Key property: the \(GSVD\) provides the best reconstitution (in a least squares sense) of the original matrix by a matrix with a lower rank under the constraints imposed by two positive definite matrices. The generalized singular vectors are orthonormal with respect to their respective matrix of constraints.

2.1 DATA Preprocesing

2.2 Mass Matrix

A mass, denoted by \(m_i\), is assigned to each observation. These masses are collected in the mass vector, denoted by \(\textbf{m}\), and in the diagonal elements of the mass matrix denoted by \(\textbf{M}\), which is obtained as \[\begin{equation} \textbf{M}=\text{diag}\{\textbf{m}\} \end{equation}\]

2.3 Weight Matrix

The weight matrix gathered by doing standard \(PCA\) of each Data Table. Specifically, each table is expressed via its \(SVD\) as \[\begin{equation} \textbf{X}_{[k]} = \textbf{U}_{[k]} \Gamma_{[k]}\textbf{V}^T_{[k]}\quad \text{with} \quad \textbf{U}^T_{[k]}\textbf{U}_{[k]} = \textbf{V}^T_{[k]}\textbf{V}_{[k]} = \textbf{I}. \end{equation}\] In MFA, the weight of a table is obtained from the first singular value of its \(PCA\). This weight, denoted by \(\alpha_k\), is equal to the inverse of the first squared singular value: \[\begin{equation} \alpha_k=\frac{1}{\gamma_{1,k}^2}=\gamma_{1,k}^{-2}. \end{equation}\] For convenience, gather \(\alpha\) weights in a \(J\) by \(1\) vector. Specifically, \(\textbf{a}\) is constructed as: \[\begin{equation} \textbf{a}=[\alpha_1\textbf{1}_{[1]}^T,...,\alpha_k\textbf{1}_{[k]}^T,...,\alpha_K\textbf{1}_{[K]}^T], \end{equation}\] where \(\alpha_k\) stands for the inverse of the first squared singular value of \(k\)-th block and \(\textbf{1}_{[k]}\) for a \(J_{[k]}\) vector of ones. Alternatively, the weights can be stored as the diagonal elements of a diagonal matrix denoted by \(\textbf{A}\) obtained as \[\begin{equation} \textbf{A}=\textbf{diag}\{\textbf{a}\}. \end{equation}\]
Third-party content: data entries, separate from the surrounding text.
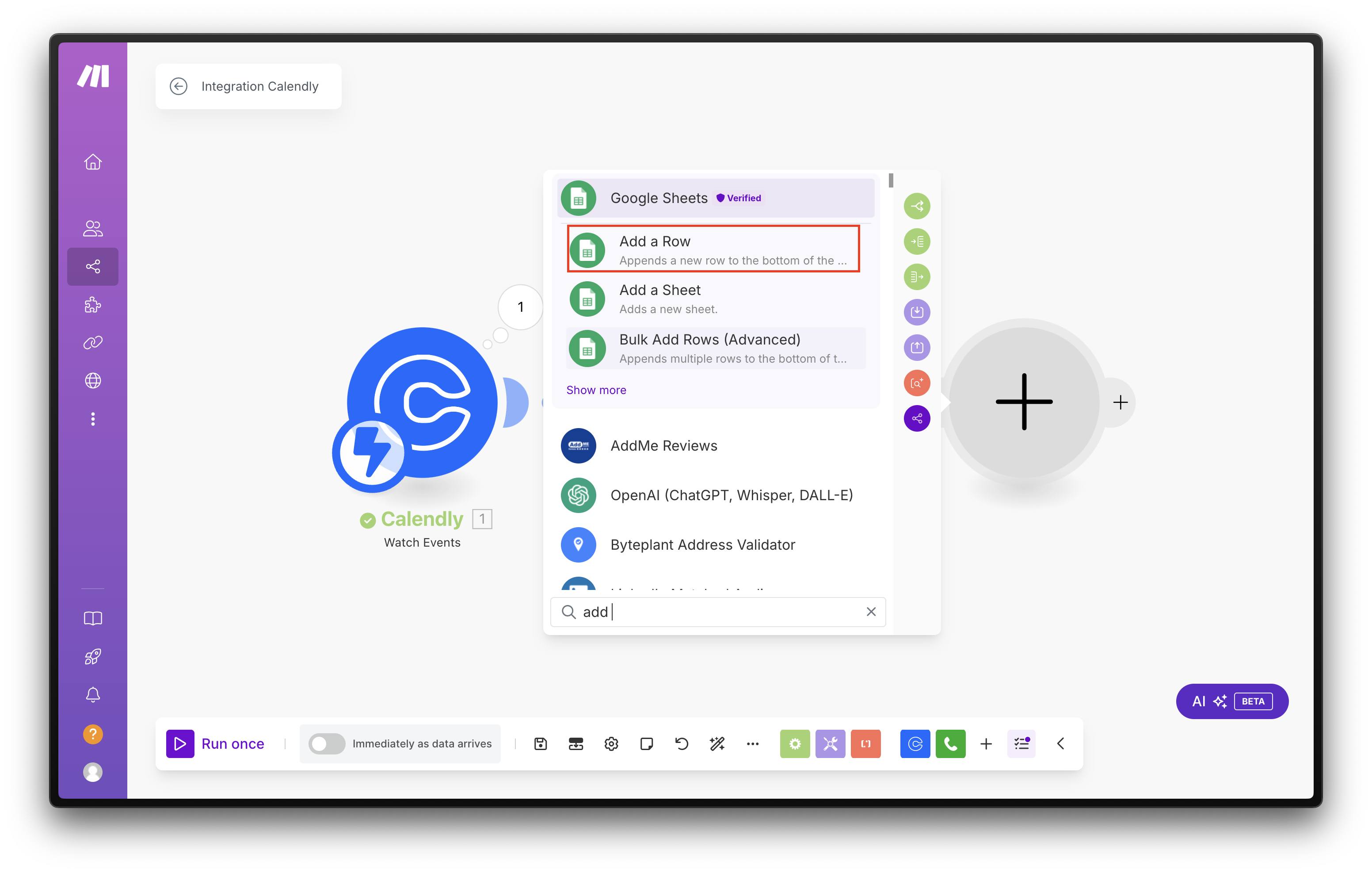Open Scenarios share icon in sidebar
Viewport: 1372px width, 873px height.
coord(93,266)
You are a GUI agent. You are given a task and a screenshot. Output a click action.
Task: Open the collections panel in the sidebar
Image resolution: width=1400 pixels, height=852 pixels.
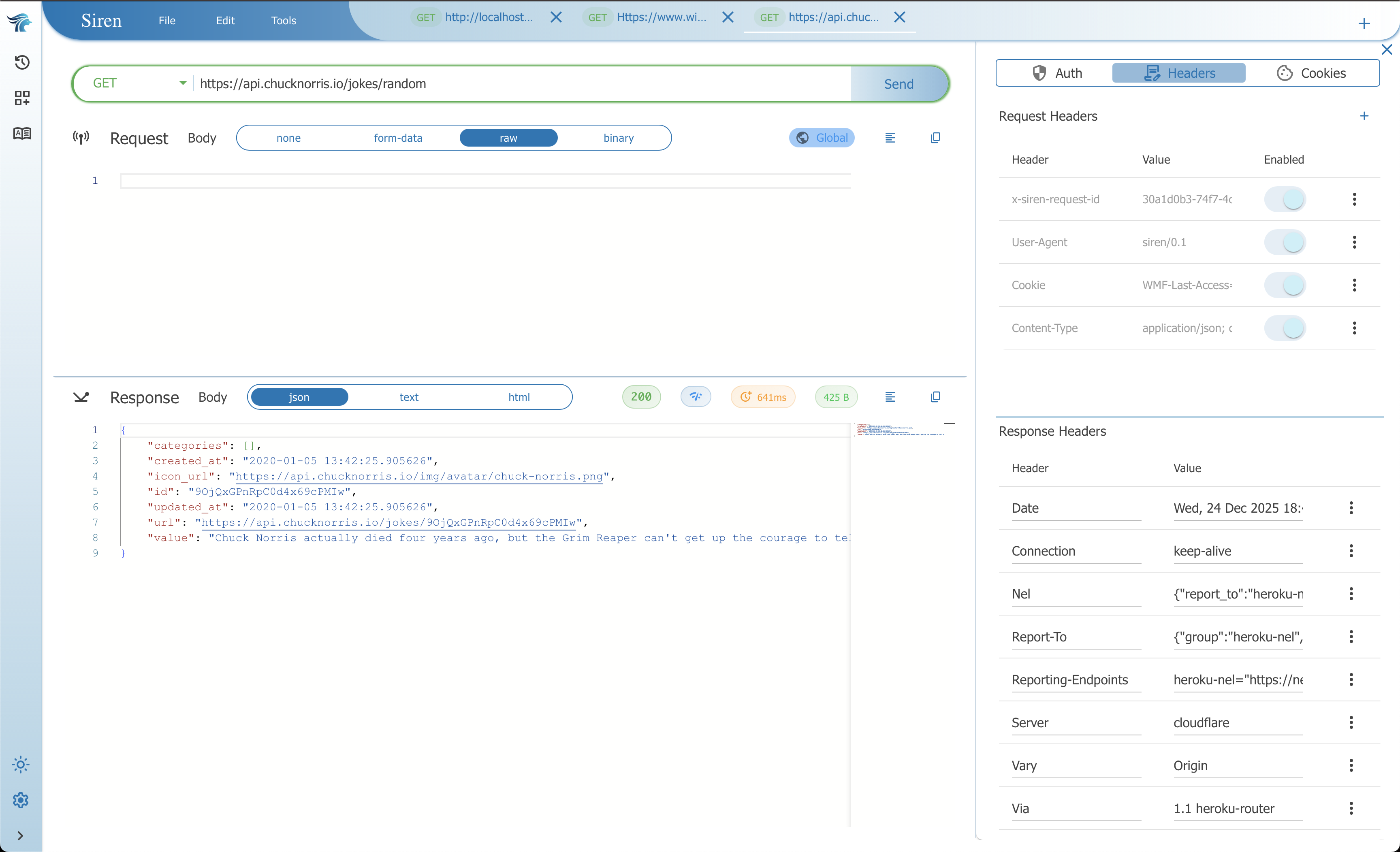coord(21,98)
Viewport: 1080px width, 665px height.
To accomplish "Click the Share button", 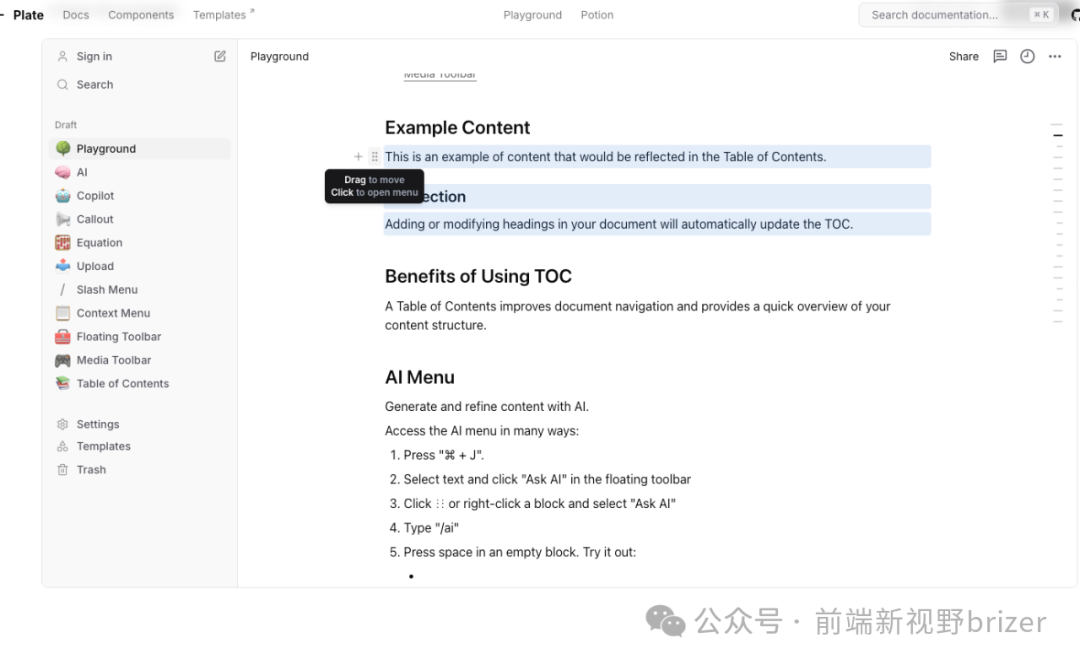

2.4 Calculating Cross-Product Matrices

After the weights have been collected, they are used to compute the \(GSVD\) of \(\textbf{X}\) under the constraints provided by \(\textbf{M}\) and \(\textbf{A}\). In this \(MFA\) package, we choose to use the cross-product matrices \(\textbf{S}_{[k]}\) to compute all elements of \(MFA\). The cross-product matrices can be directly computed from \(\textbf{X}\) as \[\begin{equation} \textbf{S}_{[+]}=\textbf{X}\textbf{A}\textbf{X}^{\textbf{T}}. \end{equation}\]

2.5 Obtain eiganvalues and loadings

Once we got the cross product matrices, we can do eigendecomposition to get eigenvector and eigenvalue of \(\textbf{S}_{[+]}\), denote as \(\textbf{U}\) and \(\boldsymbol{\lambda}\) respectively. Actually, \[\begin{equation} \textbf{S}_{[+]}=\textbf{U}\boldsymbol{\lambda}\textbf{U}^T=\textbf{P}\sqrt{\textbf{M}}\boldsymbol{\lambda} \sqrt{\textbf{M}}^T\textbf{P}^T=\textbf{P}\boldsymbol{\Lambda}\textbf{P}^T \end{equation}\]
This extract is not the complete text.